<<<<
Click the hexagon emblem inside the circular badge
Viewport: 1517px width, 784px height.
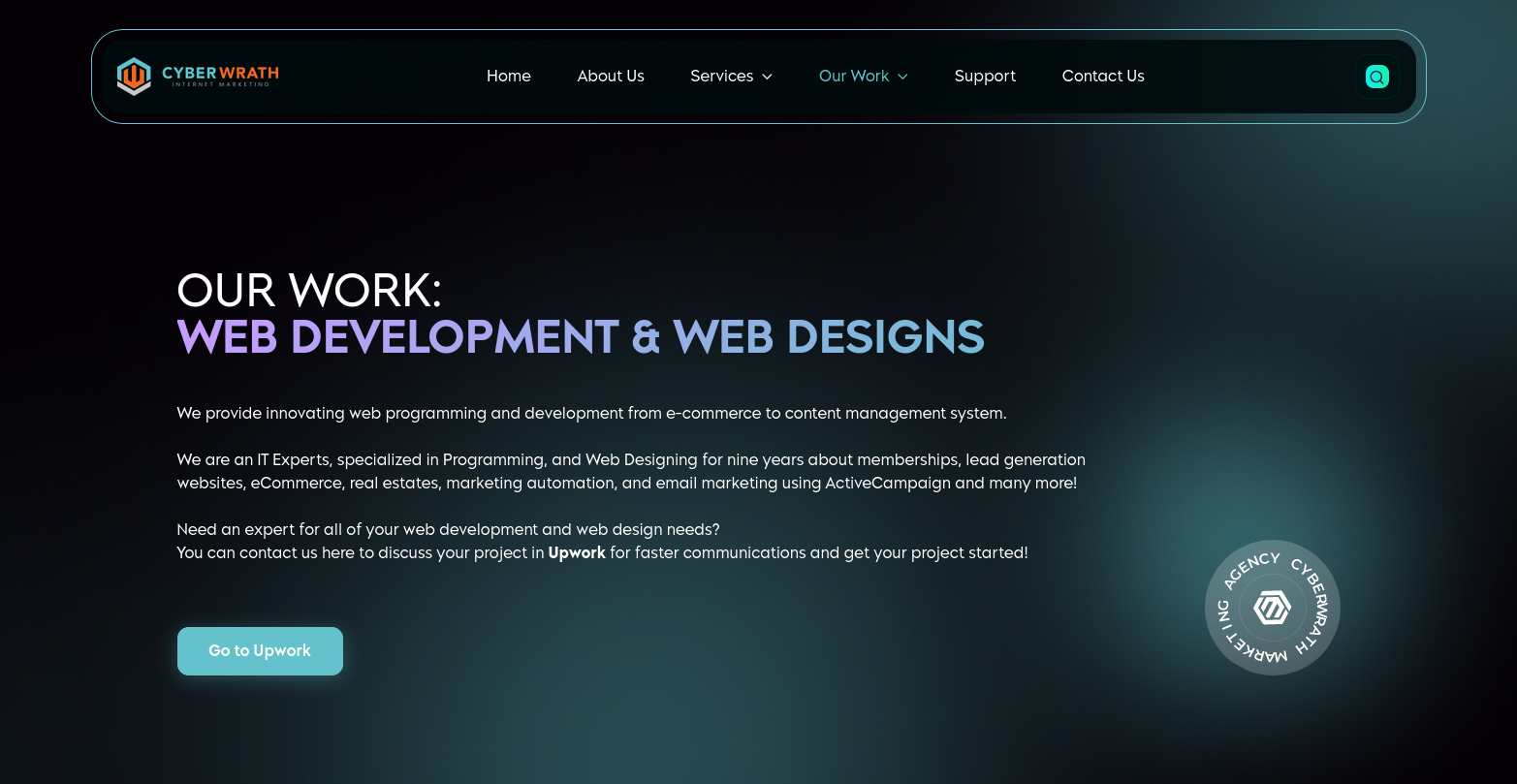click(1272, 608)
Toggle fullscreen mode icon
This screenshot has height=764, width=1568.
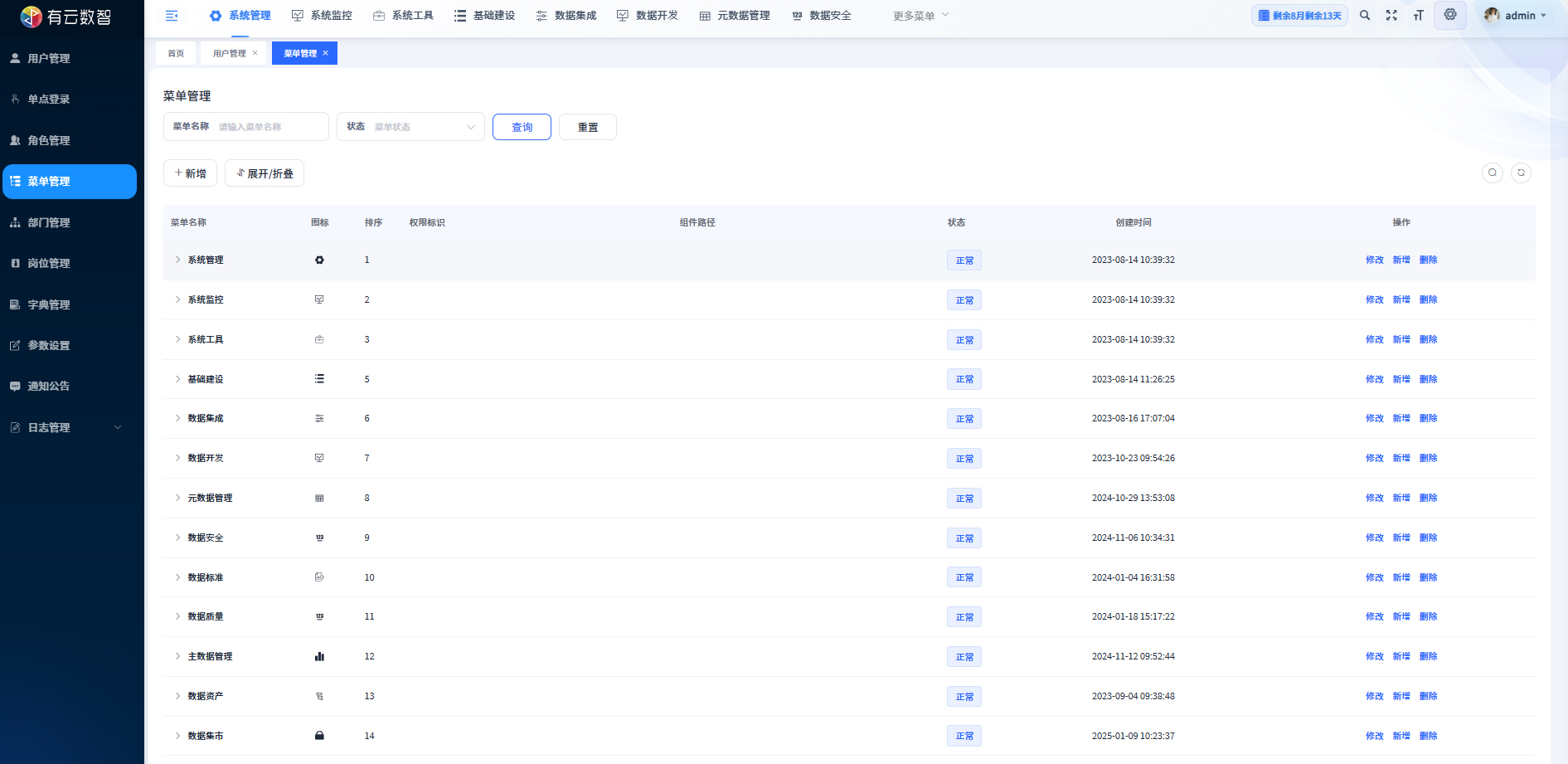(x=1391, y=16)
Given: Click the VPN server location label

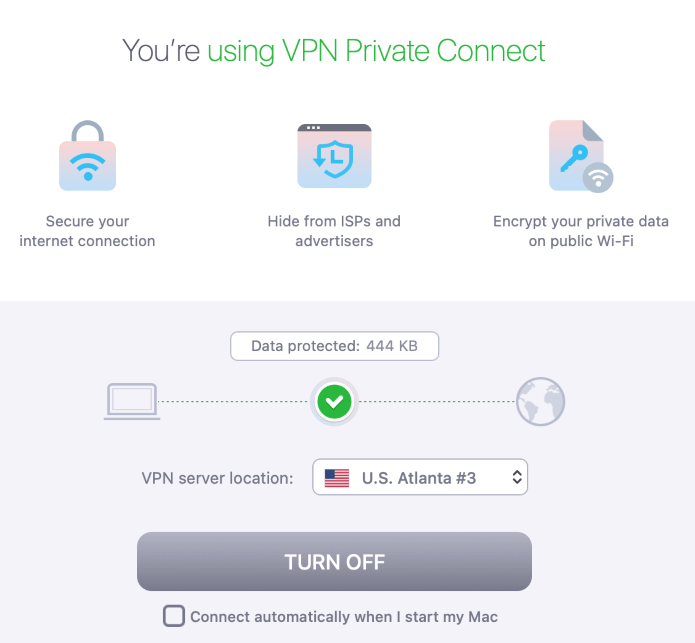Looking at the screenshot, I should click(218, 478).
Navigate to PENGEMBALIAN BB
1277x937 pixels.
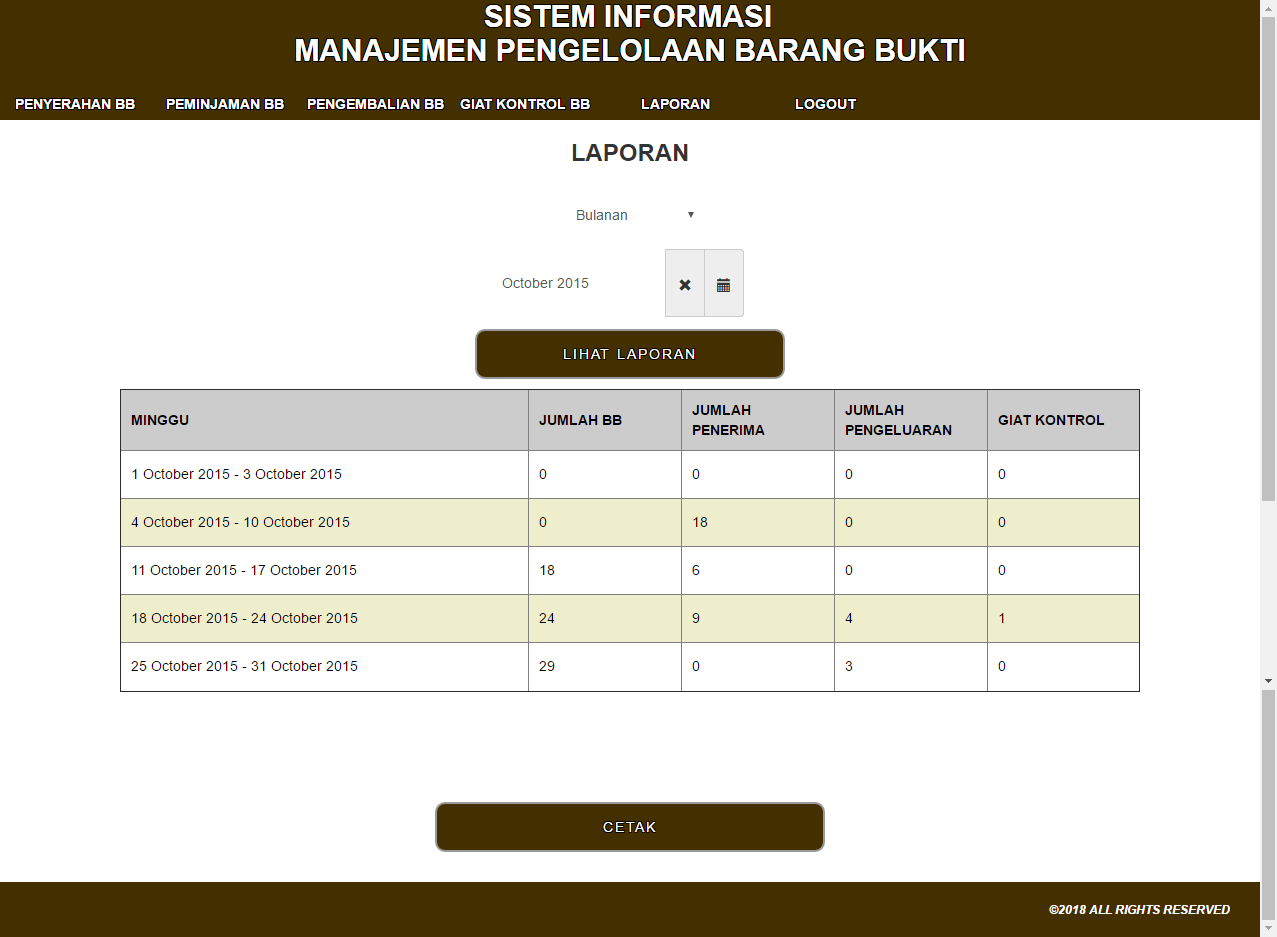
>>>>
● **EXERCISE PROMPT**
Set down the lines above exactly as they appear, leaving out the pictures.

● **RESULT OF THE EXERCISE**
Click the hexagon emblem inside the circular badge
Viewport: 1517px width, 784px height.
click(1272, 608)
Toggle fullscreen mode icon
This screenshot has height=764, width=1568.
(x=1391, y=16)
Given: Click the VPN server location label

Looking at the screenshot, I should click(218, 478).
Navigate to PENGEMBALIAN BB
1277x937 pixels.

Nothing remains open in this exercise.